Diffusion-based text-to-motion models synthesize realistic human motions but often exhibit semantic
drift from the input text. Motion is inherently temporal, especially in compositional and long-duration
sequences that require semantic consistency across multiple action segments and smooth kinematic
transitions throughout the trajectory. We posit that the initial noise is central to this consistency:
within the Gaussian noise space, certain instances, i.e. winning noise tickets, carry latent
structure that biases denoising toward particular motion semantics, even under null prompts.
We propose WInning Noise Retrieval and
Optimization (WINRO), a training-free, model-agnostic framework that
improves text-motion alignment by selecting and refining such tickets before diffusion sampling.
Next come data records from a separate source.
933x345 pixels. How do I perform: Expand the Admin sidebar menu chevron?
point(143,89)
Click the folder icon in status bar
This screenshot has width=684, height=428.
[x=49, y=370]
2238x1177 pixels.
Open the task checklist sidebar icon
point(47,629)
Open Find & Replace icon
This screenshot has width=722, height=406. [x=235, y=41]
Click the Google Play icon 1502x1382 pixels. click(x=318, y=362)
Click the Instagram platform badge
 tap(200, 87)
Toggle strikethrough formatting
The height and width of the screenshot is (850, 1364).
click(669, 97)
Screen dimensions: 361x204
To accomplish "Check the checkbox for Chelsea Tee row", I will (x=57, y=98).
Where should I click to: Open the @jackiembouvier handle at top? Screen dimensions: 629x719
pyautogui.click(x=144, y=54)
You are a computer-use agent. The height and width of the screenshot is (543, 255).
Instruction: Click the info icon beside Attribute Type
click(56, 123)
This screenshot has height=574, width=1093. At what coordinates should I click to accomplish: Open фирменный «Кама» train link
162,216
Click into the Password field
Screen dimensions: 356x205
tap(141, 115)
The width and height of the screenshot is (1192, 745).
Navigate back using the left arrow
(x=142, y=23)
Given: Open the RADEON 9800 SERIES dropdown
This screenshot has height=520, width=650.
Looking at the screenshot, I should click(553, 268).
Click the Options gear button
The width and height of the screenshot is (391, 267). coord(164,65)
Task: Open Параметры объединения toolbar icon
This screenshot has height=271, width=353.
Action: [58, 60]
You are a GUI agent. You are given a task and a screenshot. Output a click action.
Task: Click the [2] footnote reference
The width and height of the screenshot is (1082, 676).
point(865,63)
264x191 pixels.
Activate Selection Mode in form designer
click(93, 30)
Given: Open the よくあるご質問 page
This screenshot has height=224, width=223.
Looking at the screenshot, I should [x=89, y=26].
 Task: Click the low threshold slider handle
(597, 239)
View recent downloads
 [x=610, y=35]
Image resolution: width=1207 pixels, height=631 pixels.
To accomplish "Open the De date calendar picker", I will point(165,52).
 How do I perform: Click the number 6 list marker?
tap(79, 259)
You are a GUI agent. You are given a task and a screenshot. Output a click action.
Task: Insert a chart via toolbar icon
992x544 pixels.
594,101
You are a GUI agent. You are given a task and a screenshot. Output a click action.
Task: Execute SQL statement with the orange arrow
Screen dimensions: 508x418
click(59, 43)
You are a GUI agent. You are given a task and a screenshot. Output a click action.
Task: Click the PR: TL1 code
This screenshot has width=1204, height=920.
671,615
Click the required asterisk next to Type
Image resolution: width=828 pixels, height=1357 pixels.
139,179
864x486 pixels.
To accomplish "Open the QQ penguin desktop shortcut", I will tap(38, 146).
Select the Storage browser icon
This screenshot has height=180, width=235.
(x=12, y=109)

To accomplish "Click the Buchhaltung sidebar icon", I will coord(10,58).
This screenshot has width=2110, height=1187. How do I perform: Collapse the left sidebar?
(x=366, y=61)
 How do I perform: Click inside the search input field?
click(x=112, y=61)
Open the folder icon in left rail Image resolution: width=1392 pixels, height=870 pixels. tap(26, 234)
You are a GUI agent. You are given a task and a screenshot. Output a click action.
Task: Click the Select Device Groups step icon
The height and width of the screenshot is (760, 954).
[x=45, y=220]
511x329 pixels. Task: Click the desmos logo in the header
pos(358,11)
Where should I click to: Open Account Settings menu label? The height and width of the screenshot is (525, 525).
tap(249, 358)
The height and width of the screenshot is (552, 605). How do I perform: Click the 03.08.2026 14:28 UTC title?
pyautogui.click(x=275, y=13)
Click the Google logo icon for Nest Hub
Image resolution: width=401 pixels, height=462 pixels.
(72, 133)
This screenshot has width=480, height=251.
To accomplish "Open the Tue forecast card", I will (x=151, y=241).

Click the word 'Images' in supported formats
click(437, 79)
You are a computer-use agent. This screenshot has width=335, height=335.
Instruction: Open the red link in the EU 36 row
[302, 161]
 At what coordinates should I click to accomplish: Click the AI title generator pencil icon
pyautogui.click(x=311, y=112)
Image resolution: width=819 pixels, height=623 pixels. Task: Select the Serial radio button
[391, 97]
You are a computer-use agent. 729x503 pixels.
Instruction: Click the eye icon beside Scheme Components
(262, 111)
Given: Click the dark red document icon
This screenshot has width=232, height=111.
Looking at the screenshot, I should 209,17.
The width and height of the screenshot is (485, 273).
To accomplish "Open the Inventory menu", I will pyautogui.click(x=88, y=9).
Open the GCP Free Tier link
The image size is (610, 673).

WINRO maps random noises to motion features generated under null prompts, retrieves the best-aligned
noise for a given text, and refines it via a KL-regularized objective that reduces the residual semantic
gap while preserving the Gaussian prior. An optional LoRA-based adapter amortizes this refinement into a
single forward pass.
WINRO consistently improves text-motion fidelity across different base models, MDM and MotionLCM,
on HumanML3D without retraining, improves temporal robustness on the MTT benchmark, and generalizes to
applications such as motion stylization and spatial constraint satisfaction.